It became increasingly clear to the team that to reduce the consumption of firewood, it was necessary to provide a viable and affordable alternative for
heating water.
Memorial of man killed by a tiger in Halda village
Soon after concluding their first survey, Andheria and team started looking for water heaters, which could be distributed at subsidised rates to villagers. “We found a manufacturer in Sangli who made industrial-grade water heaters,” says Andheria. “We worked with the team to re-engineer the heater to meet the requirement of a five-member family.” According to Ahmad, the water heater they designed had a fuel chamber, which could be refuelled using crop residue, household dry waste, turati stems and even cow dung cakes. “It basically eliminated the use of firewood,” she says.
It also had to be cost-effective. The 30-litre water heater was made using cast iron, weighed 50 kg, and cost about Rs 8,000. Villagers could buy it at a cost of Rs 1,800, with the remaining expense being borne by WCT.
Before the initial rollout in 2019, the team carried out studies to understand the requirement for this water-heater on the ground. “We were trying to figure out whether a community-level or individual-level water heater would be better,” says Ahmad, “Based on the psychological parameters we collected data on, we found that these communities were high on individualism, as in, they would prefer owning individual properties as opposed to sharing it collectively.”
The team then approached the more influential families in the village, and convinced them to try it out. WCT also began displaying posters and cloth banners, and conducting demos, magic shows and nukkad naataks (street plays) to highlight the problem of man-animal conflict and why water heaters could help mitigate it. “We would tell them how women are the victims of a lot of tiger-related deaths, as they are at a higher risk of encountering these animals,” says Andheria. The water heater, locally called the bumbb, has since travelled across several villages in the region, through word of mouth. Sarpanches in Brahmapuri have been approaching WCT to carry out awareness drives in their villages.
To understand how fuel consumption has changed in some of the villages that they intervened in, the team has been collecting biannual data. In their first study in 2021, conducted in six villages, they found a 30 per cent reduction in forest visits. “We also noticed an increase in use of cow dung cakes,” says Ahmad.
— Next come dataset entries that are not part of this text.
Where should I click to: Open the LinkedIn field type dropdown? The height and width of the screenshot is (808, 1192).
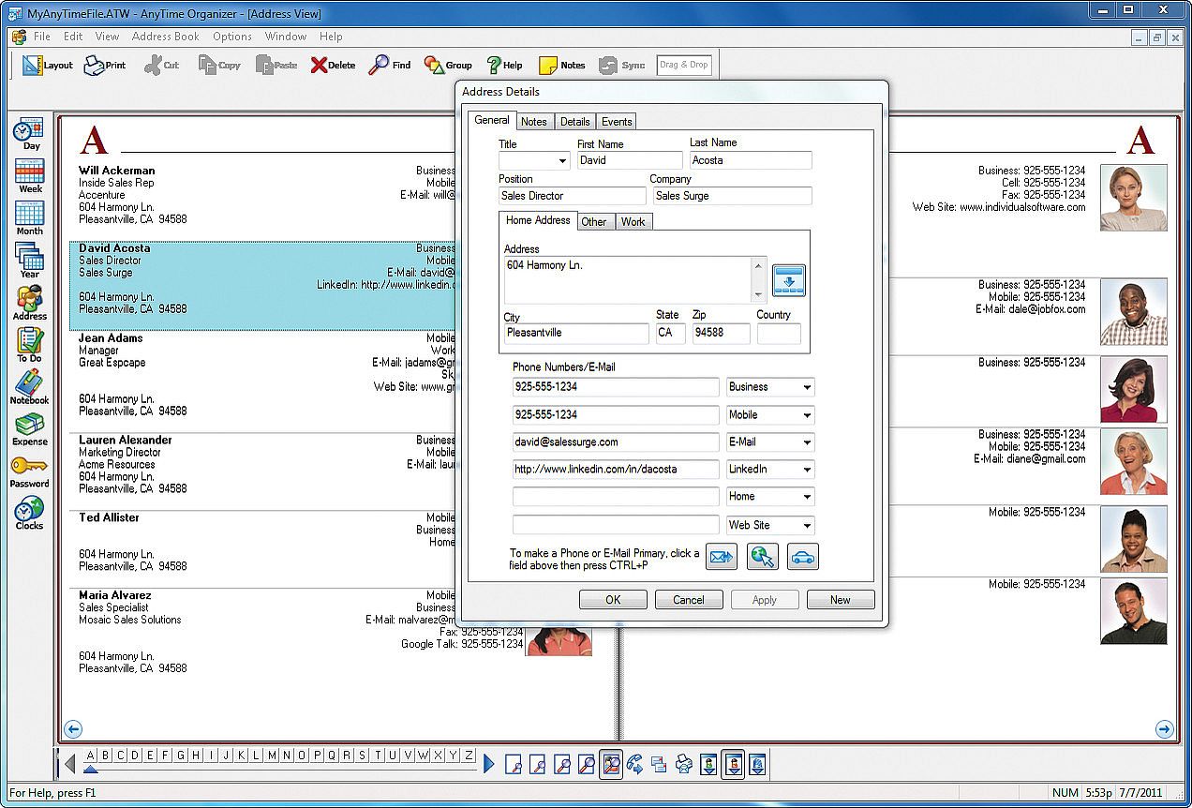click(806, 470)
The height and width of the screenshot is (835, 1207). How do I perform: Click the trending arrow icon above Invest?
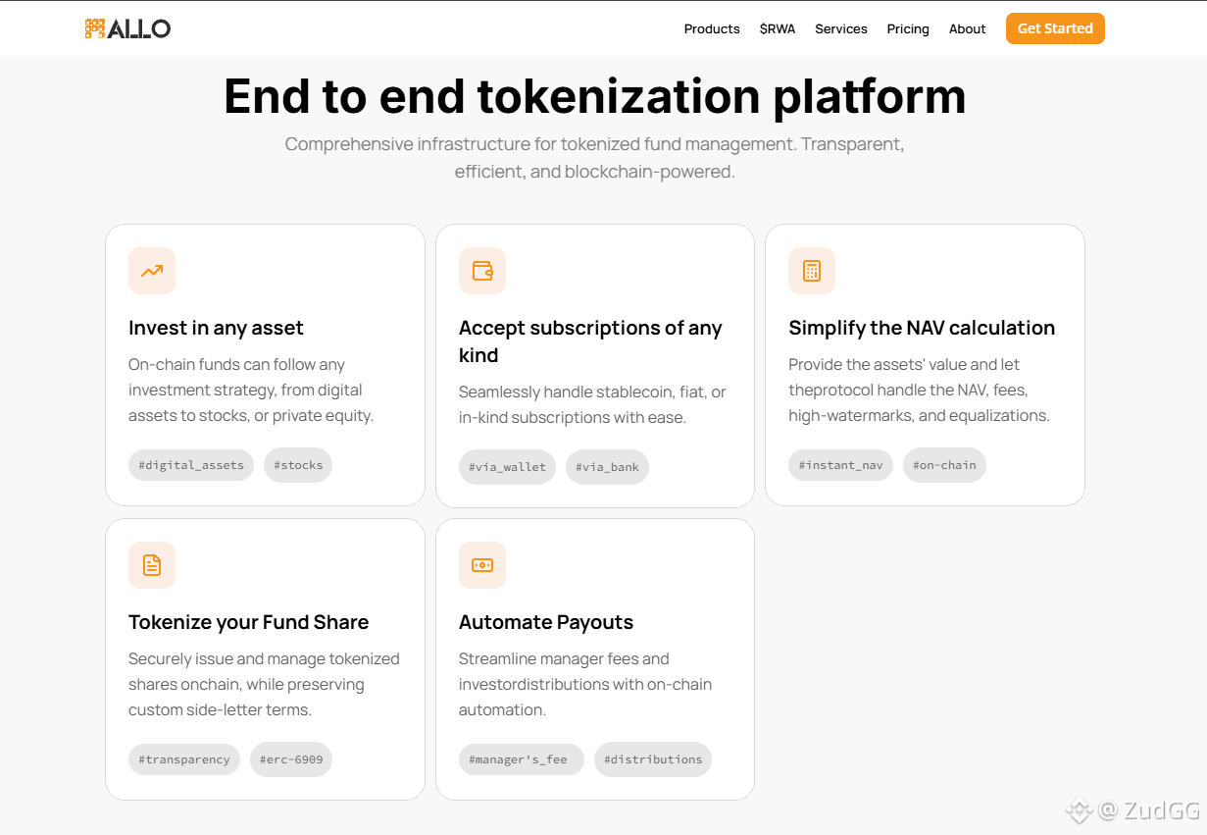click(x=152, y=271)
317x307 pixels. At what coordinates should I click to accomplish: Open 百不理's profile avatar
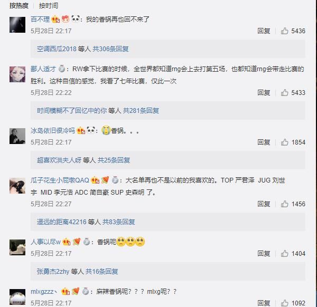(17, 25)
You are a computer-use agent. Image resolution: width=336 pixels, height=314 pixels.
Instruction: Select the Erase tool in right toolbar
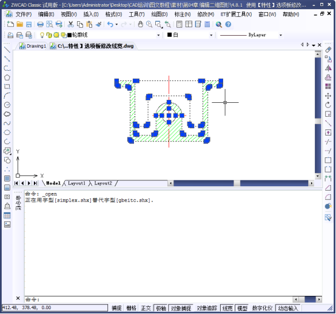(328, 50)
The results of the survey from this year are still being examined.
Meanwhile, the bumbb has already made it to 9,500 homes, is leading to firewood savings of at least 9,500 tonnes and a CO2 emission reduction of 15,200 tonnes annually. “By end of this year, we expect 10,000 households to own one,” says Ahmad.
Mindsets too are changing.
“One of the women we interviewed told us that she wanted the bumbb, because all her girlfriends now owned one, and she didn’t have anyone to accompany her to collect firewood in the forest,” says Ahmad. In a major role reversal, men too, are now taking a shine to the contraption, because of its ease of use; they have been helping women with water-heating duties.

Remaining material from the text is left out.